Every year during summer break, I deep clean my room to prepare my space for the school year ahead. I open every drawer, take out the piles of accumulated junk and go through my clothes to make room for an inevitable shopping spree of thrifted sweaters and corduroy pants.
Each time I cull through my belongings, I rediscover a binder buried deep in a random drawer by my closet. The binder is navy and busting at the seams with the Pokémon cards I accumulated between third and fifth grade.
I don’t look at the cards often and usually forget about their presence entirely, but I’ve never been able to throw them away.
Whenever I think of the binder, an image flashes in my head of the childhood version of me, playing with the cards in the rundown cafeteria of my Philadelphia elementary school. I see a little kid, swimming in an oversized school uniform of navy polos and khaki pants.
I never had friends in elementary school. Learning to be social was the only lesson in school I could never seem to pass. I was always bullied or teased for nearly everything I did, getting malicious notes passed to me in class almost every day.
My only semblance of friendship was with a boy named Kobe, who sat by my side in the corner of the lunchroom. Together we flipped through the pages of Pokémon cards and lived in our own fantasy world where Squirtle and Eevee were friends we could rely on.
Pokémon cards felt like a nerdy interest, as most boys my age had graduated to playing video games with blood spurts and bullet wounds. As my peers got older, I stayed stagnant, flipping through a mountain of vibrant cards with the only kid who had similar interests to me.

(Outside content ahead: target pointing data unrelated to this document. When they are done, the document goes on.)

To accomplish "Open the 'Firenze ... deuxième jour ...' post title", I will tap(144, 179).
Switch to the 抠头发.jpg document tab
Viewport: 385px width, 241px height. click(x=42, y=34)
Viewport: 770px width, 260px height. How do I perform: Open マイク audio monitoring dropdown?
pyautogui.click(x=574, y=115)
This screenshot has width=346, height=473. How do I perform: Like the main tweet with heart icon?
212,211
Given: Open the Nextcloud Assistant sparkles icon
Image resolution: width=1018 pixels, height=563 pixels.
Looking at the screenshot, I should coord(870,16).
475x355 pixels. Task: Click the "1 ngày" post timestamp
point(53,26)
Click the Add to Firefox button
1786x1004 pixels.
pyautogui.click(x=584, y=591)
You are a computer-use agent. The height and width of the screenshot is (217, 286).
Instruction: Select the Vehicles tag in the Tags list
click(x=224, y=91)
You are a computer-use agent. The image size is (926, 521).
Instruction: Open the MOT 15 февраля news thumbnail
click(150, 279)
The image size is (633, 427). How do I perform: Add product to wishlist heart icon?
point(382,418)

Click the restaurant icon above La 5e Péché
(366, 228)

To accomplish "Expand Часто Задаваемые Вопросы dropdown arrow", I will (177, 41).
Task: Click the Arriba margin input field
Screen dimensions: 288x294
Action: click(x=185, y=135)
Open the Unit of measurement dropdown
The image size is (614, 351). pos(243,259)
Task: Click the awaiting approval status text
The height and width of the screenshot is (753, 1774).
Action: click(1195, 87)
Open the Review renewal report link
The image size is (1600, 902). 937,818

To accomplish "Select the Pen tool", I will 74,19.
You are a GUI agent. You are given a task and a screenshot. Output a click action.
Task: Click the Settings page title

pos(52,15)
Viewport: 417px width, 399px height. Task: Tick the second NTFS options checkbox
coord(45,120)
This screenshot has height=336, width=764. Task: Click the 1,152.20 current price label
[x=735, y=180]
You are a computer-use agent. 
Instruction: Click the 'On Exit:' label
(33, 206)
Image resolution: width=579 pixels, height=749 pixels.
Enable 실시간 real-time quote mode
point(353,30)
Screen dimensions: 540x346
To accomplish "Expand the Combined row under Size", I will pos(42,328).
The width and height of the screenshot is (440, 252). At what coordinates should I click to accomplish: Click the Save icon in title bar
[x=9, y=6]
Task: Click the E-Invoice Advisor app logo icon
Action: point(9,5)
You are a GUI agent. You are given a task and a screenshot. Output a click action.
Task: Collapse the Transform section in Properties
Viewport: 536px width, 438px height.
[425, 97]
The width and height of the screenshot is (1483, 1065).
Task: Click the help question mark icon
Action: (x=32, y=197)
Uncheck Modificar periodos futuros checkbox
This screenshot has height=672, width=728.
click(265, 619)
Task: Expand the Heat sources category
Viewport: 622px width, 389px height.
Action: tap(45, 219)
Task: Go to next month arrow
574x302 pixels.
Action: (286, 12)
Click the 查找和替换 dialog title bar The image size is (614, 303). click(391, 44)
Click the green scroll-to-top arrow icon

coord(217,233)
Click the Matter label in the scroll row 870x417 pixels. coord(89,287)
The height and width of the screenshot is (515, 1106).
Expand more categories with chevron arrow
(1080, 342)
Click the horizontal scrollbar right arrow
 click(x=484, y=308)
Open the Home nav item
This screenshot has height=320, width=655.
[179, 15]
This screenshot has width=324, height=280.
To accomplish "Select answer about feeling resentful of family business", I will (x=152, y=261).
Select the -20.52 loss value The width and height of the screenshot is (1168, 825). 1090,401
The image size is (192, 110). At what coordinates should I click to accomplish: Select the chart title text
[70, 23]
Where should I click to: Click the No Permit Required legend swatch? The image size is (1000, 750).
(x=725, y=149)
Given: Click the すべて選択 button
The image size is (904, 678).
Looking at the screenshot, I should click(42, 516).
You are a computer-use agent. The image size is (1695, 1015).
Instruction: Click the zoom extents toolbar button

In recent years, I’ve often judged the childhood version of myself that found joy in those cards. When I was a kid, it was enough to scroll through a binder of mythological creatures with a boy my age and call it friendship. Now, it’s unfathomable to me that relationships can be that simple. I used to be unconcerned with how my peers viewed me, as long as I had Kobe and Pokémon by my side.
The share of bullying I experienced throughout elementary and middle school resulted in a damaged self-perception I still haven’t been able to heal. My insecurities unfairly manifest in how I perceive past versions of myself, specifically the childhood version of me who closed myself off from social interactions in favor of trading cards.
Despite the bullying, I always tried to remain naive and hopeful and find solace in my existing relationships. I was oblivious to how intensely everyone hated me and I wish I wasn’t incessantly positive amidst the onslaughts of hurtful comments.
Flickers of memories come to me every so often of how I interacted with my classmates during that time and I cringe. I remember snippets of conversations with teachers or classmates and I can’t help but find myself annoying. Looking back on my younger self, I dread I would hate them if we met.
I am embarrassed to have been so bright-eyed, but as I mature, I realize that there are important lessons to learn from the young me that I hope to extract in time. How they viewed the world with unabashed hope and optimism is something I can only aspire to have and something I hope makes its way back into my adult life.
At the age of 20, I often find it ridiculous that I hold on to the binder so tightly. But when I think about the contents of the binder, I realize it’s the only connection I have to my childhood. Everything else from that era of my life is long gone, likely incinerated in a pile of ash in a landfill.
The binder is more than a mediocre collection. It is the beacon I use to remember my childhood and connect to the version of me I’m trying desperately to fall back in love with. I want to see the world with whimsy again and get back in touch with the innocence that got washed away in the weather of time. Holding on to that binder, no matter how trivial it may seem, is the only way for me to do it.
The Pokémon cards are a relic of my past interests, loves and friendships and it feels like my mission to hold on to them as hard as possible. Childhood me has a lot of wounds that went unhealed, and keeping the one thing around that gave them comfort is the least I can do.